L'ombre de Miquel Barceló
Inaugurer des « lignes de corps », vouées aux « territoires et aux échappées que la danse forme au contemporain », par un ouvrage poétique, lui-même inspiré par la peinture de Miquel Barceló, a peut-être de quoi étonner. Mais le corps conducteur du mouvement appelle de multiples affluents. En alchimiste des alliages, Josef Nadj a construit, depuis la toute fin des années quatre-vingt, une oeuvre qui s'est nourrie de sa propre culture slavo-hongroise, mais aussi des élans émancipateurs du jazz et des musiques improvisées, de sa fréquentation d'artistes peintres et sculpteurs, et de la lecture d'auteurs cultes. Dans le champ littéraire, des écrivains tels que Kafka, Büchner, Borges, Beckett, Roussel, et tout récemment Michaux, ont été le combustible d'un théâtre en chair et en ombres dont Nadj tire les ficelles, de spectacle en spectacle.
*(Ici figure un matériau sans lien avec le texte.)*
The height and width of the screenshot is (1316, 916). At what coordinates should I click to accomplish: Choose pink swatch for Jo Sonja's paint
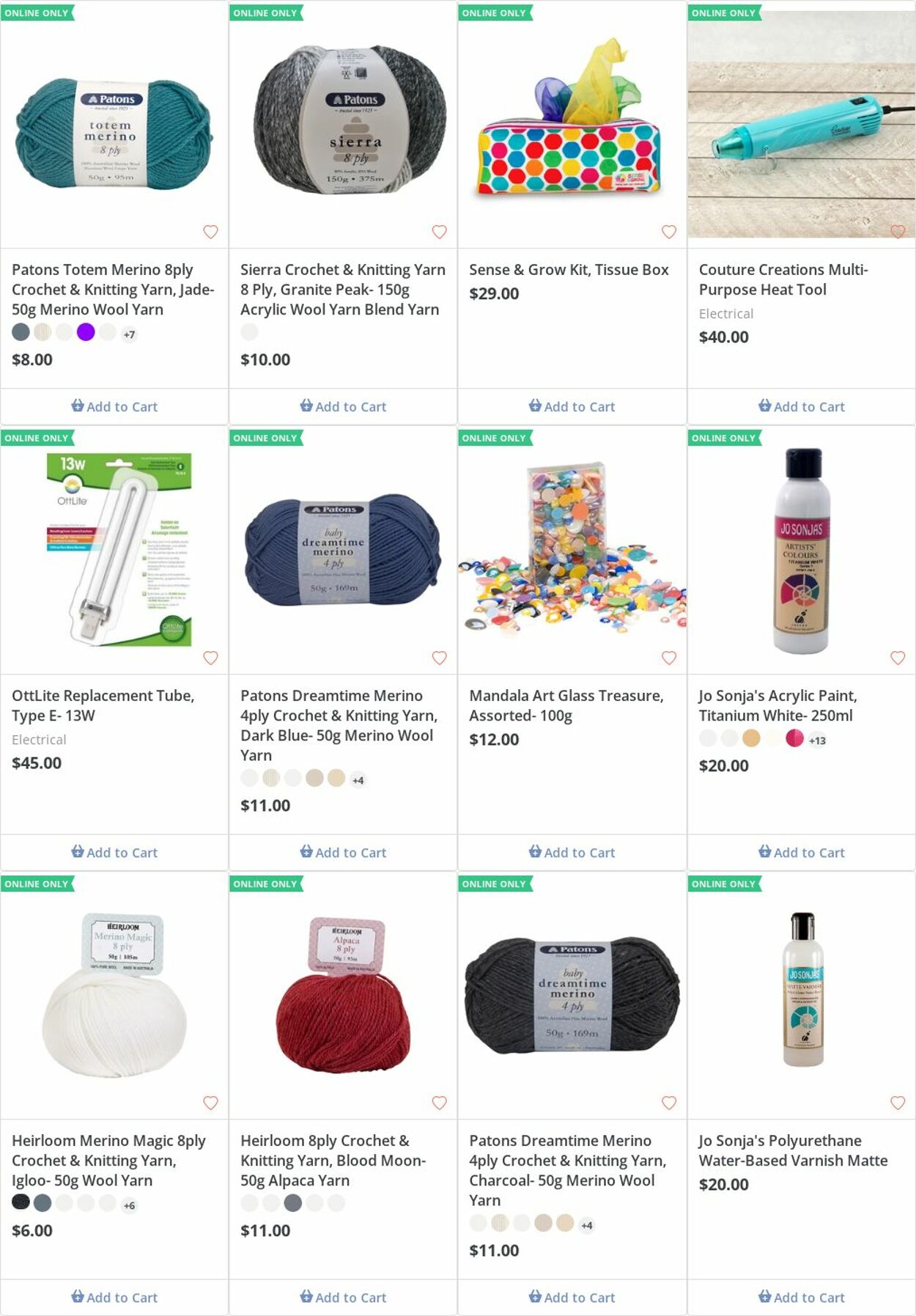(x=794, y=738)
Contemporain et ami de Nadj (tous deux sont nés à Kanizsa, en Voïvodine, une province de l'ex-Yougoslavie à forte minorité hongroise), Ottó Tolnai tient une place à part dans ce panthéon. L'ombre de Miquel Barceló est l'une des premières oeuvres de Tolnai, un auteur largement consacré dans la littérature hongroise, à être traduite en français. Le dessin et la peinture sont, pour Josef Nadj, d'autres jardins secrets, liés à sa formation initiale à l'École des Beaux-Arts de Budapest. Et loin des lieux d'exposition, il n'aime rien tant que rencontrer les artistes qu'il vénère (il alla notamment rendre visite à Balthus, peu avant sa mort, en Suisse) et flâner dans leurs ateliers. C'est ainsi que le chorégraphe s'est peu à peu faufilé dans l'atelier parisien de Miquel Barceló, allant jusqu'à y passer des nuits entières. De cette patiente complicité entre deux artistes exceptionnels qui sont l'un et l'autre des artisans de la matière, est né le projet commun d'un « duo », Paso Doble, créé en juillet 2006 au festival d'Avignon.
Et l'on ne s'étonnera pas que dans L'ombre de Miquel Barceló, Ottó Tolnai évoque par moments une autre ombre, celle de Josef Nadj, présence énigmatique qui fait souterrainement lien entre la profondeur du tableau et celle du poème.